Work item: Return the records below word for word.

Supplied records:
+---+
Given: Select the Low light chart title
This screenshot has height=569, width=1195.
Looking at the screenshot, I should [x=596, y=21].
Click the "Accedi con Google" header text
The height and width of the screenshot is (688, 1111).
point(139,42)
+---+
Answer for the task:
Given: Select the Low light chart title
This screenshot has height=569, width=1195.
Looking at the screenshot, I should [x=596, y=21].
Click the "Accedi con Google" header text
The height and width of the screenshot is (688, 1111).
point(139,42)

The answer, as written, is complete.